Natürlich, wenn man sich die Statements in den Foren anschaut, ist schon die Sprache sehr viel gewalttätiger geworden. Es sind Tabus gebrochen worden – und jetzt muss die Gesellschaft mit dem Strafrecht darauf reagieren. Aber wie kommt es denn dazu? Wieso trauen sich Menschen jetzt plötzlich so radikale Einträge zu machen? Was ist da in den Köpfen der Menschen passiert? Wenn offiziell Gewalt gegen Frauen toleriert wird, wenn rassistische Meldungen auch von Vorbildpersonen ohne größeren Widerspruch getätigt werden, dann ist das natürlich ein Signal. Da hat Politik auch eine riesige Vorbildwirkung. Die Gewalttaten sind furchtbar und für die betroffenen Opfer, die dadurch traumatisiert wurden, ist es notwendig, dass sie sämtliche Hilfe und Unterstützung erhalten, die sie benötigen. Unserem Verständnis nach können jedoch nicht nur Sanktionen durch Exekutive und Justiz angewendet werden. Es muss auch mit diesen Jugendlichen pädagogisch gearbeitet werden, um weitere Eskalationen zu verhindern. Es ist notwendig, dass wir als Gesellschaft eine Verantwortung für solche Auswüchse übernehmen damit solche Taten möglichst vermieden werden.

Ein Gewaltvideo als letzte Konsequenz der sprachlichen Verrohung in den sozialen Medien?

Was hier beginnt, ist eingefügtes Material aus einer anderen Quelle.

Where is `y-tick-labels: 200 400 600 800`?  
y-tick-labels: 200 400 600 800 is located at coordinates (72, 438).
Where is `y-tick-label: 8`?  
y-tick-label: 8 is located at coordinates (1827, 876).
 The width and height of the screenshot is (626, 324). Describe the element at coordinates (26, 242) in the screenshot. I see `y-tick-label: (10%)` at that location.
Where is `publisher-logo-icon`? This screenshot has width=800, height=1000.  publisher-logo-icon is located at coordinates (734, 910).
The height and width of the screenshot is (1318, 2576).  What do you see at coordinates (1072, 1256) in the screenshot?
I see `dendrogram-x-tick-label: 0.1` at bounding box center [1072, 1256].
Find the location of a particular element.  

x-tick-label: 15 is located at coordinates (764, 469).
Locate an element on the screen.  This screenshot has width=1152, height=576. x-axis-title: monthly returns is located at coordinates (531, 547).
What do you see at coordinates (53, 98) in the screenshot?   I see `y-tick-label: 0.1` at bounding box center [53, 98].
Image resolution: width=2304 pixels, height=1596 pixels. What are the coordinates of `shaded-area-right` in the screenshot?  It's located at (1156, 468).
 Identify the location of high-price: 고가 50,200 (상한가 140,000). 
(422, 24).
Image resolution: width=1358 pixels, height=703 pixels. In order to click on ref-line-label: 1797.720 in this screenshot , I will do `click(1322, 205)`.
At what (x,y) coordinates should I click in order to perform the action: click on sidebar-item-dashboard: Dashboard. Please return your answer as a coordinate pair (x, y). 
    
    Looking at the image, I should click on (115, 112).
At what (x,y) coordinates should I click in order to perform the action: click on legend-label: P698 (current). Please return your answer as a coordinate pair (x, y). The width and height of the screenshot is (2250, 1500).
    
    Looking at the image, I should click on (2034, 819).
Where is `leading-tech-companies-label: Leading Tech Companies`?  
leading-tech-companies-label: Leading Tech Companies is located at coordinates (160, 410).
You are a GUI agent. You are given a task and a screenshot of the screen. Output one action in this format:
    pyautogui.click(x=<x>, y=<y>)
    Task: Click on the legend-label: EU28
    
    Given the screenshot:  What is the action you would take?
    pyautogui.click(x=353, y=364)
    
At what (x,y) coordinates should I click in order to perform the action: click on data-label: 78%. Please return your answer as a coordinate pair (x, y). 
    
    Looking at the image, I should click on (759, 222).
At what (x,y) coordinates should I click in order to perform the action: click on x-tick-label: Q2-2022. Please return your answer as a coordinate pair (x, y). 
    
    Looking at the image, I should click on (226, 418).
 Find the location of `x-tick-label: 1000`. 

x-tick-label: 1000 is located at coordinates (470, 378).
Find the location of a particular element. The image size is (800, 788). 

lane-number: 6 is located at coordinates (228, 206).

Es geht in diese Richtung, und das ist besorgniserregend. Deshalb finde ich Bestrebungen so wichtig, gegen Hate-Speech im Internet vorzugehen. Da sind auch Facebook und sämtliche andere Betreiber gefragt. Schwierig ist auch die breite Berichterstattung in den Medien. Hier ist immer die Gefahr eine sekundären Traumatisierung. Die Betroffenen lesen ja auch die Berichte und die Kommentare. Wenn ich das Video ins Netz stelle und dafür sorge, dass sich andere das auch noch anschauen, dann ist das problematisch.

Link: www.kija.at

Aktuelle Zahlen für 2016 gibt es noch nicht. Für 2015 weist das Innenministerium einen Rückgang der Jugendkriminalität von 9,5 Prozent aus. Als Vergleichswert wurde dabei die Zahl der Tatverdächtigen im Alter von 14 bis 17 Jahren herangezogen. Diese ging von 26.817 im Jahr 2014 auf 24.257 zurück. Nur im Bundesland Wien wurde ein Anstieg von rund zwei Prozent verzeichnet. 6.244 Tatverdächtige zwischen 14 und 17 Jahren wurden in der Bundeshauptstadt registriert. 3.673 solcher Fälle gab es in Niederösterreich, was einen Rückgang von rund acht Prozent in dem Bundesland bedeutete.

Die drittmeisten Verdächtigen wurden bei Straftaten in Oberösterreich ausgeforscht, die 3.562 dort angezeigten Jugendlichen waren allerdings um 16 Prozent weniger als im Jahr zuvor. Den größten Rückgang gab es mit einem Minus von 26 Prozent in Vorarlberg, wo im Vorjahr 1.254 tatverdächtige Jugendliche in der Statistik aufschienen. 5.907 Tatverdächtige in Österreich waren im Vorjahr unter 14 Jahre alt und damit strafunmündig.

Das bedeutete einen Rückgang um 17 Prozent im Jahresvergleich, aber immer noch rund 16 angezeigte Kinder pro Tag. 5.156 Verdächtige waren zwischen zehn und 13 Jahre alt, 751 - also zwei Tatverdächtige pro Tag - waren jünger als zehn Jahre.

Österreichweit wurden im Vorjahr insgesamt 123.057 Jugendliche mit Maßnahmen zur Kriminalprävention erreicht.